Nous sommes au 9e siècle. Le village de Birka est alors un centre de commerce et d’échange majeur en Scandinavie. Une femme, jouissant vraisemblablement d’un rang social élevé, vient de décéder. Le jour de son enterrement, elle est revêtue d’une robe typique des sociétés scandinaves de l’époque. A ses côtés, la présence de bijoux (dont plusieurs broches traditionnelles et une paire de ciseaux) ne laisse pas de place au doute, il s’agit d’une viking.

Elle porte également au doigt une bague en alliage d’argent. A première vue, rien de bien surprenant quand on sait que les vikings ont toujours préféré l’argent à l’or. Pourtant, le bijou a quelque chose d’atypique. Cela tient-il à l’étrange pierre aux reflets violets dont elle est ornée ? Ou bien peut-être est-ce dû aux étranges caractères qui y sont gravés ?

Il aura fallu attendre plus de cent ans après la découverte de la tombe par le célèbre archéologue suédois Hjalmar Stolpe pour qu’une équipe de chercheurs de l’université de Stockholm ne révèle l’ampleur de cette découverte dans une étude parue en début d’année dans la revue Scanning.

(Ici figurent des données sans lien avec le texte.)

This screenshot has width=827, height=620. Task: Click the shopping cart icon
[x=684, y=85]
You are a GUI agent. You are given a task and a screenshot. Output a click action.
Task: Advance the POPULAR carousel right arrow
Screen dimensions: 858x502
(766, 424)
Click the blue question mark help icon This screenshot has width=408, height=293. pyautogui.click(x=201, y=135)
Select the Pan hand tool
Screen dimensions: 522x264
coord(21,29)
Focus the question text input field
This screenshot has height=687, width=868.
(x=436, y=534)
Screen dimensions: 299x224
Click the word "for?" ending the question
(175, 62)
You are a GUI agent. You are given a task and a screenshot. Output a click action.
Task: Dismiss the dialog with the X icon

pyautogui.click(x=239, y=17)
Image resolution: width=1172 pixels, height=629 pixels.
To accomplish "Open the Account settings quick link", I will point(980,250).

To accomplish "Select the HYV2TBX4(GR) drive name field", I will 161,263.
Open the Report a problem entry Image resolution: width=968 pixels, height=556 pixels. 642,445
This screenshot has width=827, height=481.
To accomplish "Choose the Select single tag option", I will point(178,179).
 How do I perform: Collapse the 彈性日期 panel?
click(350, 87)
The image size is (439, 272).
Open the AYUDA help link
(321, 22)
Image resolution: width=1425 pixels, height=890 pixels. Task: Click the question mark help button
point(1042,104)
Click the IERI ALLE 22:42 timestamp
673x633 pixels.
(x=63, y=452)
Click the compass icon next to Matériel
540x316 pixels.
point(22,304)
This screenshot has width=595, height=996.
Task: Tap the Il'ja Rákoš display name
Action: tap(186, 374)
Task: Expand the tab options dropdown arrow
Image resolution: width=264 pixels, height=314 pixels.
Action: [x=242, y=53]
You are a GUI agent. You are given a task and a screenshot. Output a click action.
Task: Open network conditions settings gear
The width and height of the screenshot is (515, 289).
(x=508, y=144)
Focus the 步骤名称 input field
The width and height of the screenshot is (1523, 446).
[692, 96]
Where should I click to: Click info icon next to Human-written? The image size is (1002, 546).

Les auteurs y exposent plusieurs révélations de taille. Tout d’abord, la pierre précieuse ornant le bijou n’a rien d’une améthyste, comme il avait toujours été supposé jusque-là. Un examen détaillé au microscope électronique révèle qu’il s’agit d’une composition en verre coloré, matériau de prédilection des orfèvres arabes de l’époque, mais totalement inconnu des scandinaves. Ensuite, plus étrange encore, l’inscription gravée se révèle être une calligraphie de style koufi. Une fois déchiffrée, les chercheurs peuvent lire les mots “il-la-lah”, ce qui signifie “Pour/à Allah”.

Comment une femme viking du 9e siècle a-t-elle pu se procurer un tel bijou ? Les archéologues n’ont pas la réponse. Pourtant, la découverte de cette simple bague pourrait bien nous obliger à repenser notre compréhension des relations entre le monde musulman et les Vikings, et nos connaissances en histoire médiévale par la même occasion. Se pourrait-il que les vikings aient pu entretenir des liens avec le califat abbasside, qui a dominé le Maghreb et le Moyen-Orient entre 750 et 1258 ? Quoi qu’il en soit, cette bague en argent est l’unique objet trouvé dans cette région du globe permettant d’établir un lien entre ces deux mondes au 9e siècle.

Le fait que la bague ne présente aucun signe d’usure laisse penser qu’elle n’aurait eu qu’un nombre réduit de propriétaires – si tant est qu’elle en ait eu plus d’un. Il se peut donc qu’elle ait été le fruit d’un échange avec un commerçant arabe. L’un des auteurs de l’étude n’hésite d’ailleurs pas à aller un cran plus loin, déclarant qu’il “n’est pas impossible que la femme elle-même, ou l’un de ses proches, ait visité – voire même soit né(e) – sur les terres du califat abbasside”.

Après tout, si les Vikings ont marqué l’imaginaire collectif, c’est aussi bien pour leurs talents de guerriers que pour leur prouesses de grands voyageurs comme le reflète très bien les textes des sagas. Si au terme de longues traversées en mer, ces derniers ont pu découvrir l’Islande, le Groenland et même l’Amérique dès le 11e siècle, rien ne nous dit qu’ils n’ont pas pu atteindre les côtes de la méditerranée abbasside, voire même Bagdad, quelques deux cents ans plus tôt.